Council rejects historic research bid on structures; both can come down in spring
After two months of consistent Stillwater City Council votes denying Saint Paul’s Lutheran Church demolition permits for two vacant homes on church property, a motion to proceed researching the historical value of the properties failed.
Community Development Director Bill Turnblad said his department solicited bids from four groups that perform historic preservation research. The four were determined to have the ability to provide the information in the short time allotted for the process.
The city received one bid of $16,580 for the research work, and Turnblad added that city officials thought the bid was high.
The time frame Turnblad referred to was the first 30-day notices required as a part of the city’s new, untested historic preservation ordinance. The group would essentially have five weeks of time to complete the initial report.
Due to the ordinance timeline, Turnblad said the council had two alternatives to select at Tuesday night’s meeting: accept the one bid received, have the group do the work and report their findings in May; or take no action and after the six-month review period, allow demolition of the homes.
The ordinance is split into stage one and stage two portions, according to Turnblad. Stage one determines if there is a greater than 50 percent chance the property is worth saving and if the consultant would move forward. The second stage involves declaring the properties historically important. Stage one would have cost about $3,252.
“Why not proceed with stage one?

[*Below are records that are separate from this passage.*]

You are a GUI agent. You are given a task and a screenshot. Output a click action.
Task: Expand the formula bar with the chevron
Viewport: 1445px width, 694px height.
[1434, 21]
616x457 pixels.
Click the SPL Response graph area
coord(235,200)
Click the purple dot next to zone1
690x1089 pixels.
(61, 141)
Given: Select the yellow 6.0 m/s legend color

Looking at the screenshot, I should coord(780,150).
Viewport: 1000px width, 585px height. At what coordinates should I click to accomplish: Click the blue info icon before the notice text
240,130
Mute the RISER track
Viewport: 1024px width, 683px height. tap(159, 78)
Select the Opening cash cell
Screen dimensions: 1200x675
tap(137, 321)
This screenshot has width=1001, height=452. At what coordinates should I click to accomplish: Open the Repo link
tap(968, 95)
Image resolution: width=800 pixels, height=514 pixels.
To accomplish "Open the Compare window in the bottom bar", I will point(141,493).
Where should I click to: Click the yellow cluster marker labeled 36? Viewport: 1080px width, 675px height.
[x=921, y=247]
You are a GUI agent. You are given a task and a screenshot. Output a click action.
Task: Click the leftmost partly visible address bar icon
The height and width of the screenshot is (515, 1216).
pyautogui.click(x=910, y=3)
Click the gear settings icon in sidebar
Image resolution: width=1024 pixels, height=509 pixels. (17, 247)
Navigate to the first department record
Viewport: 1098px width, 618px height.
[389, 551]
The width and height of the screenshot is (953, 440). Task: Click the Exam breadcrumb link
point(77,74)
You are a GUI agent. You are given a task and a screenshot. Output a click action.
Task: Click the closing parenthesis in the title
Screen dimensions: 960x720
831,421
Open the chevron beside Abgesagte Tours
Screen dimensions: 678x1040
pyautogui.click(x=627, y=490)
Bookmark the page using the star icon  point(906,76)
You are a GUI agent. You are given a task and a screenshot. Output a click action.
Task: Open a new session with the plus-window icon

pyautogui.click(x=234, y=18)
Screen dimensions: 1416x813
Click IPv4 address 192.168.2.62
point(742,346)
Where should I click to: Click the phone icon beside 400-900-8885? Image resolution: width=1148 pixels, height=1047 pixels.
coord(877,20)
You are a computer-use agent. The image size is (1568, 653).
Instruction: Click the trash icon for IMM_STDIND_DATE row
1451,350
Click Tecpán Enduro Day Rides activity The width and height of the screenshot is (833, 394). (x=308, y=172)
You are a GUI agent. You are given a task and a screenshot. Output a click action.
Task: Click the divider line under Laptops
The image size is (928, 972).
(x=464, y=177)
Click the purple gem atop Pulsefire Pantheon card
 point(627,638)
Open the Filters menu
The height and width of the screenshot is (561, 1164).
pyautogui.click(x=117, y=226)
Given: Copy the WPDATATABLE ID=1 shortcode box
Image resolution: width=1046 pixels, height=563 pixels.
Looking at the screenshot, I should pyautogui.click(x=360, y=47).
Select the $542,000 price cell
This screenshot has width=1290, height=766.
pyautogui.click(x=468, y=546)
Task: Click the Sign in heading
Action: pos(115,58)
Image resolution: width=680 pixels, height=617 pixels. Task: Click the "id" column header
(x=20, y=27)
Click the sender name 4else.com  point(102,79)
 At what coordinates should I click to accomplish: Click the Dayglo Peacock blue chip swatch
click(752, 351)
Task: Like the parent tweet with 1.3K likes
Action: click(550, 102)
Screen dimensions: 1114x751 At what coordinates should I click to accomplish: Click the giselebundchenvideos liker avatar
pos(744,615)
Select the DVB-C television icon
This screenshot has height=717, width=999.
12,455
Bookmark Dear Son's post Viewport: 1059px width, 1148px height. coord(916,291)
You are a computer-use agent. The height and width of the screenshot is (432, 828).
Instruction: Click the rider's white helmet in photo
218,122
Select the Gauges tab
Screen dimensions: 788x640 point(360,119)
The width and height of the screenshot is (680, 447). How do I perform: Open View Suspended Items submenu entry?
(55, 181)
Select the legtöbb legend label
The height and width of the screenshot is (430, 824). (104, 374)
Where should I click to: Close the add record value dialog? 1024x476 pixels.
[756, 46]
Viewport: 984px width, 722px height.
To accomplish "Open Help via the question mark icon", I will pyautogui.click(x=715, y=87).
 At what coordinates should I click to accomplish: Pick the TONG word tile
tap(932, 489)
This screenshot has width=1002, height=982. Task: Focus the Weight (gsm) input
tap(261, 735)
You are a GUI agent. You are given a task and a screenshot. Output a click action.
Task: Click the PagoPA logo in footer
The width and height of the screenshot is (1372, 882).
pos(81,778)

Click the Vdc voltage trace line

If it ends up being something, we can proceed with stage two,” said Mayor Ken Harycki. “If the properties aren’t good candidates, it will cost us $3,000 and we’re done.”
Harycki added that he believes if the council moves forward with the first stage, it would help flesh out the ordinance and identify other problems that might occur throughout the process.
Ward 3 Councilman Jim Roush said although that might be true, the city’s expense must be considered.
“If the consultants have to make a recommendation and say that they see there’s potential for further research, I bet you 100 dollars that they’ll go and say that we should proceed with phase two.” Roush said.
“That’s not necessarily true,” Harycki said. “I’ve had consultants call off things after one day.”
Councilwoman Micky Cook agreed with Harycki about moving forward with the first stage of the process, saying she wanted to know more facts to ensure that they weren’t tearing down something with historic significance.
Councilman Doug Menikheim expressed concerns that the St. Paul’s Lutheran permit requests would be the wrong test case for the ordinance and wondered if the process was worth the cost.
“Is it fair to the church to use it as a guinea pig to test a new ordinance,” he asked.
“It’s not about whether it’s a church or not,” Cook said. “We have to apply the same standard to everyone.”
Menikheim later added: “I can’t support it because they’re in Ward 1. I’ve spent time with them and I feel as though we’re pushing property owners rights to test an ordinance.”
Although Ward 4 Councilman Mike Polehna repeated his stance that the issue infringes on property owner rights, he added that the bid cost was pushing the envelope.
“I can’t support it either because if it comes down to $16,000 to save a house, it’s unfair to the taxpayer,” he said. “If in the future we have to pay that amount we need to justify it and I think that $16,000 is pushing the envelope.”
“I don’t like the overall cost either but I can swallow the cost of the first part,” Cook said.
“I’m not nuts about proceeding to the second stage either but I feel like the first part can be more workable for us,” Harycki added.
Cook moved to approve paying $3,252 so the first stage of the ordinance could go into effect. The motion failed with Roush, Menikheim and Polehna dissenting.
Turnblad said the vote allows the church to demolish the properties at the end of April or in early May because no report will be done. The church plans to turn the areas where the homes currently stand into green space.